All of the data below needs to be set down again, exactly as shown.

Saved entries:
===

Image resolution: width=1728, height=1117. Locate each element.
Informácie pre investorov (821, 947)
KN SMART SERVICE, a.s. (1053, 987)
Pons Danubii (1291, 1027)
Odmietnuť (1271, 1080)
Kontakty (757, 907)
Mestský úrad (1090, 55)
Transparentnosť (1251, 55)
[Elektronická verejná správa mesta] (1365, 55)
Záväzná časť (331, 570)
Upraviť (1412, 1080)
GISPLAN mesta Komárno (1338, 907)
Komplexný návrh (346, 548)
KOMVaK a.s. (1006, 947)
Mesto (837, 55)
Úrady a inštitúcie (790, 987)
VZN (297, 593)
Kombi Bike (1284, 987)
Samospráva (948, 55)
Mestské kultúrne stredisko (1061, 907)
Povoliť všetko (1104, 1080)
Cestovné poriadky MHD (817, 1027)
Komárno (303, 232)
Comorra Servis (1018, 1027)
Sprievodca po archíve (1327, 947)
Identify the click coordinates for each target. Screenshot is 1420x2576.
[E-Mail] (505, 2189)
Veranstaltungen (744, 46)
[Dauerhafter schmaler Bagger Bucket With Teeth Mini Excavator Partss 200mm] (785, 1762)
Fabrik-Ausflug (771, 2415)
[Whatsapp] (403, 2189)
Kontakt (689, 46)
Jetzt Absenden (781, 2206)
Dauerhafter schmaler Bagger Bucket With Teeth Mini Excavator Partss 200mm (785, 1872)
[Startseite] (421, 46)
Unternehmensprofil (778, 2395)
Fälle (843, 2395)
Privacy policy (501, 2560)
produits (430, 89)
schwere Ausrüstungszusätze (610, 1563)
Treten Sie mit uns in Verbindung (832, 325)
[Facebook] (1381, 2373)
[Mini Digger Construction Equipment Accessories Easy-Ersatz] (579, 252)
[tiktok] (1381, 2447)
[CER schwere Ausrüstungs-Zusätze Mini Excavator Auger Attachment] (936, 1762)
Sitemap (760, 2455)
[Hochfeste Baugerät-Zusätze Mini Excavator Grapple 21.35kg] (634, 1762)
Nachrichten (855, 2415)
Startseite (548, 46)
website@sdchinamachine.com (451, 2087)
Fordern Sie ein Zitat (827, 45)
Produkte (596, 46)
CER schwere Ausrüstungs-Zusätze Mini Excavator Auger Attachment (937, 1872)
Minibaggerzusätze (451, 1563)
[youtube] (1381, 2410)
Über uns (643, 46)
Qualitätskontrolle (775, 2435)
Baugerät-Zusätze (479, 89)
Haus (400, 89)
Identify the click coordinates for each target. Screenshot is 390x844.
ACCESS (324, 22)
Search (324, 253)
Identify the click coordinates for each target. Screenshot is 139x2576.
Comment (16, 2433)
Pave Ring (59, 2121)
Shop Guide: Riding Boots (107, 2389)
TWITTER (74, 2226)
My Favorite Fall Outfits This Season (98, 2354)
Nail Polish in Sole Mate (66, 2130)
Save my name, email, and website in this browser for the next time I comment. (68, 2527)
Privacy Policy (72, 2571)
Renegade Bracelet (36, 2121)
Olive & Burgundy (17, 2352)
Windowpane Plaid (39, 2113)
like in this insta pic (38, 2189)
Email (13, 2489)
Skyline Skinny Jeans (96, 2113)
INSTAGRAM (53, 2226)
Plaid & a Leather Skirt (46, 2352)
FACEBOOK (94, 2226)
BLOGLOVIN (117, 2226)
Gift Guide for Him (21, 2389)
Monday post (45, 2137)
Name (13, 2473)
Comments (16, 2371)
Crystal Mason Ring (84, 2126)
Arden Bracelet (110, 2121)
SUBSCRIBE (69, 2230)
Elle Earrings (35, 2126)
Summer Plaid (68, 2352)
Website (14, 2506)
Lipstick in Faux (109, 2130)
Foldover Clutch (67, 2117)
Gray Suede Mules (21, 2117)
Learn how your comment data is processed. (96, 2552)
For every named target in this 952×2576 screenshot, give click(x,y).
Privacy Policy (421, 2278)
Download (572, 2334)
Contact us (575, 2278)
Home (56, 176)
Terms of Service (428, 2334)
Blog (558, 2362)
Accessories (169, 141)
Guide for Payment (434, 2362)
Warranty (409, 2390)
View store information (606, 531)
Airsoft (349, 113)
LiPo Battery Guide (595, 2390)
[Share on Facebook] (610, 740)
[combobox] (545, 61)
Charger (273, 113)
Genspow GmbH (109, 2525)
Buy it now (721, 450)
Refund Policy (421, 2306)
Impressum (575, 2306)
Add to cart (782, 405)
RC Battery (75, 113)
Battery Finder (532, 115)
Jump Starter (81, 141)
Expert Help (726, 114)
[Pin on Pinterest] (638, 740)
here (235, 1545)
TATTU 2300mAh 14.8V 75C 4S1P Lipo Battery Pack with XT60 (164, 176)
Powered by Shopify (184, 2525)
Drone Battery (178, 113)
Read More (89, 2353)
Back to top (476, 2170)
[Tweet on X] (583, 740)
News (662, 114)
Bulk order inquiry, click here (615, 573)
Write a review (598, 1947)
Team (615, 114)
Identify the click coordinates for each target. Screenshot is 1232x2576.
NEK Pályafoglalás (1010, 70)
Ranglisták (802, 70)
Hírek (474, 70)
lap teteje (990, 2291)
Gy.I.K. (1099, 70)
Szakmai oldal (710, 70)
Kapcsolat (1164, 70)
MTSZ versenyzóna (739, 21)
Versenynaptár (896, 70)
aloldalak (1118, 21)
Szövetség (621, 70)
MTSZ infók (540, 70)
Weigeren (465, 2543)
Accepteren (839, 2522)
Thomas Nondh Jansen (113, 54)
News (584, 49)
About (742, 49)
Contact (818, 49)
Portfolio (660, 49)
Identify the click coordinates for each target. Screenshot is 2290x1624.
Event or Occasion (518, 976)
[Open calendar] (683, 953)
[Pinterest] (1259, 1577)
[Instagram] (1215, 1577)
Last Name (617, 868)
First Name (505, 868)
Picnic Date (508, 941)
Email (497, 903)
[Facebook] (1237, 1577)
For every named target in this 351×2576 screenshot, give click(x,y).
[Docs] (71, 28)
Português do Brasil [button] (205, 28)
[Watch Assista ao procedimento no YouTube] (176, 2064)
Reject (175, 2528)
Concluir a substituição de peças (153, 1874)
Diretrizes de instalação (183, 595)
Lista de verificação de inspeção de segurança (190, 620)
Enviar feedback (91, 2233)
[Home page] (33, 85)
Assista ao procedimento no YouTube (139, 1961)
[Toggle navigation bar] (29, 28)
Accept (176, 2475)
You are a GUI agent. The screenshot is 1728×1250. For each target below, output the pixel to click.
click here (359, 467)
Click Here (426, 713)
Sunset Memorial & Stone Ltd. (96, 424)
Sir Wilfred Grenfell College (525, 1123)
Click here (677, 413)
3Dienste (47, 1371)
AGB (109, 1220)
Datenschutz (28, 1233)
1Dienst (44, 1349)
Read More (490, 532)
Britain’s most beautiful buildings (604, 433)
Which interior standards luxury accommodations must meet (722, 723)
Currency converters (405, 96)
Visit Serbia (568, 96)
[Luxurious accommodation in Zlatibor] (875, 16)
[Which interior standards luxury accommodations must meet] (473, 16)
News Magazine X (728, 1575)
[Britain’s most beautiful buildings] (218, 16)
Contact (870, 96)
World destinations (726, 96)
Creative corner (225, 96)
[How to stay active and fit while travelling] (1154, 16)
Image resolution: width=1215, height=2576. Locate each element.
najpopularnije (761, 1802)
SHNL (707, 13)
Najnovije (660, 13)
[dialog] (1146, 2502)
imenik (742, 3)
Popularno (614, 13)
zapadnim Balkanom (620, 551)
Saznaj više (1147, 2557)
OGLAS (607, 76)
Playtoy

===

* _TASK OUTPUT_:
Image resolution: width=1728, height=1117. Locate each element.
Informácie pre investorov (821, 947)
KN SMART SERVICE, a.s. (1053, 987)
Pons Danubii (1291, 1027)
Odmietnuť (1271, 1080)
Kontakty (757, 907)
Mestský úrad (1090, 55)
Transparentnosť (1251, 55)
[Elektronická verejná správa mesta] (1365, 55)
Záväzná časť (331, 570)
Upraviť (1412, 1080)
GISPLAN mesta Komárno (1338, 907)
Komplexný návrh (346, 548)
KOMVaK a.s. (1006, 947)
Mesto (837, 55)
Úrady a inštitúcie (790, 987)
VZN (297, 593)
Kombi Bike (1284, 987)
Samospráva (948, 55)
Mestské kultúrne stredisko (1061, 907)
Povoliť všetko (1104, 1080)
Cestovné poriadky MHD (817, 1027)
Komárno (303, 232)
Comorra Servis (1018, 1027)
Sprievodca po archíve (1327, 947)
Identify the click coordinates for each target. Screenshot is 1420x2576.
[E-Mail] (505, 2189)
Veranstaltungen (744, 46)
[Dauerhafter schmaler Bagger Bucket With Teeth Mini Excavator Partss 200mm] (785, 1762)
Fabrik-Ausflug (771, 2415)
[Whatsapp] (403, 2189)
Kontakt (689, 46)
Jetzt Absenden (781, 2206)
Dauerhafter schmaler Bagger Bucket With Teeth Mini Excavator Partss 200mm (785, 1872)
[Startseite] (421, 46)
Unternehmensprofil (778, 2395)
Fälle (843, 2395)
Privacy policy (501, 2560)
produits (430, 89)
schwere Ausrüstungszusätze (610, 1563)
Treten Sie mit uns in Verbindung (832, 325)
[Facebook] (1381, 2373)
[Mini Digger Construction Equipment Accessories Easy-Ersatz] (579, 252)
[tiktok] (1381, 2447)
[CER schwere Ausrüstungs-Zusätze Mini Excavator Auger Attachment] (936, 1762)
Sitemap (760, 2455)
[Hochfeste Baugerät-Zusätze Mini Excavator Grapple 21.35kg] (634, 1762)
Nachrichten (855, 2415)
Startseite (548, 46)
website@sdchinamachine.com (451, 2087)
Fordern Sie ein Zitat (827, 45)
Produkte (596, 46)
CER schwere Ausrüstungs-Zusätze Mini Excavator Auger Attachment (937, 1872)
Minibaggerzusätze (451, 1563)
[youtube] (1381, 2410)
Über uns (643, 46)
Qualitätskontrolle (775, 2435)
Baugerät-Zusätze (479, 89)
Haus (400, 89)
Identify the click coordinates for each target. Screenshot is 390x844.
ACCESS (324, 22)
Search (324, 253)
Identify the click coordinates for each target. Screenshot is 139x2576.
Comment (16, 2433)
Pave Ring (59, 2121)
Shop Guide: Riding Boots (107, 2389)
TWITTER (74, 2226)
My Favorite Fall Outfits This Season (98, 2354)
Nail Polish in Sole Mate (66, 2130)
Save my name, email, and website in this browser for the next time I comment. (68, 2527)
Privacy Policy (72, 2571)
Renegade Bracelet (36, 2121)
Olive & Burgundy (17, 2352)
Windowpane Plaid (39, 2113)
like in this insta pic (38, 2189)
Email (13, 2489)
Skyline Skinny Jeans (96, 2113)
INSTAGRAM (53, 2226)
Plaid & a Leather Skirt (46, 2352)
FACEBOOK (94, 2226)
BLOGLOVIN (117, 2226)
Gift Guide for Him (21, 2389)
Monday post (45, 2137)
Name (13, 2473)
Comments (16, 2371)
Crystal Mason Ring (84, 2126)
Arden Bracelet (110, 2121)
SUBSCRIBE (69, 2230)
Elle Earrings (35, 2126)
Summer Plaid (68, 2352)
Website (14, 2506)
Lipstick in Faux (109, 2130)
Foldover Clutch (67, 2117)
Gray Suede Mules (21, 2117)
Learn how your comment data is processed. (96, 2552)
For every named target in this 952×2576 screenshot, give click(x,y).
Privacy Policy (421, 2278)
Download (572, 2334)
Contact us (575, 2278)
Home (56, 176)
Terms of Service (428, 2334)
Blog (558, 2362)
Accessories (169, 141)
Guide for Payment (434, 2362)
Warranty (409, 2390)
View store information (606, 531)
Airsoft (349, 113)
LiPo Battery Guide (595, 2390)
[Share on Facebook] (610, 740)
[combobox] (545, 61)
Charger (273, 113)
Genspow GmbH (109, 2525)
Buy it now (721, 450)
Refund Policy (421, 2306)
Impressum (575, 2306)
Add to cart (782, 405)
RC Battery (75, 113)
Battery Finder (532, 115)
Jump Starter (81, 141)
Expert Help (726, 114)
[Pin on Pinterest] (638, 740)
here (235, 1545)
TATTU 2300mAh 14.8V 75C 4S1P Lipo Battery Pack with XT60 (164, 176)
Powered by Shopify (184, 2525)
Drone Battery (178, 113)
Read More (89, 2353)
Back to top (476, 2170)
[Tweet on X] (583, 740)
News (662, 114)
Bulk order inquiry, click here (615, 573)
Write a review (598, 1947)
Team (615, 114)
Identify the click coordinates for each target. Screenshot is 1232x2576.
NEK Pályafoglalás (1010, 70)
Ranglisták (802, 70)
Hírek (474, 70)
lap teteje (990, 2291)
Gy.I.K. (1099, 70)
Szakmai oldal (710, 70)
Kapcsolat (1164, 70)
MTSZ versenyzóna (739, 21)
Versenynaptár (896, 70)
aloldalak (1118, 21)
Szövetség (621, 70)
MTSZ infók (540, 70)
Weigeren (465, 2543)
Accepteren (839, 2522)
Thomas Nondh Jansen (113, 54)
News (584, 49)
About (742, 49)
Contact (818, 49)
Portfolio (660, 49)
Identify the click coordinates for each target. Screenshot is 2290x1624.
Event or Occasion (518, 976)
[Open calendar] (683, 953)
[Pinterest] (1259, 1577)
[Instagram] (1215, 1577)
Last Name (617, 868)
First Name (505, 868)
Picnic Date (508, 941)
Email (497, 903)
[Facebook] (1237, 1577)
For every named target in this 351×2576 screenshot, give click(x,y).
[Docs] (71, 28)
Português do Brasil [button] (205, 28)
[Watch Assista ao procedimento no YouTube] (176, 2064)
Reject (175, 2528)
Concluir a substituição de peças (153, 1874)
Diretrizes de instalação (183, 595)
Lista de verificação de inspeção de segurança (190, 620)
Enviar feedback (91, 2233)
[Home page] (33, 85)
Assista ao procedimento no YouTube (139, 1961)
[Toggle navigation bar] (29, 28)
Accept (176, 2475)
You are a GUI agent. The screenshot is 1728×1250. For each target below, output the pixel to click.
click here (359, 467)
Click Here (426, 713)
Sunset Memorial & Stone Ltd. (96, 424)
Sir Wilfred Grenfell College (525, 1123)
Click here (677, 413)
3Dienste (47, 1371)
AGB (109, 1220)
Datenschutz (28, 1233)
1Dienst (44, 1349)
Read More (490, 532)
Britain’s most beautiful buildings (604, 433)
Which interior standards luxury accommodations must meet (722, 723)
Currency converters (405, 96)
Visit Serbia (568, 96)
[Luxurious accommodation in Zlatibor] (875, 16)
[Which interior standards luxury accommodations must meet] (473, 16)
News Magazine X (728, 1575)
[Britain’s most beautiful buildings] (218, 16)
Contact (870, 96)
World destinations (726, 96)
Creative corner (225, 96)
[How to stay active and fit while travelling] (1154, 16)
Image resolution: width=1215, height=2576. Locate each element.
najpopularnije (761, 1802)
SHNL (707, 13)
Najnovije (660, 13)
[dialog] (1146, 2502)
imenik (742, 3)
Popularno (614, 13)
zapadnim Balkanom (620, 551)
Saznaj više (1147, 2557)
OGLAS (607, 76)
Playtoy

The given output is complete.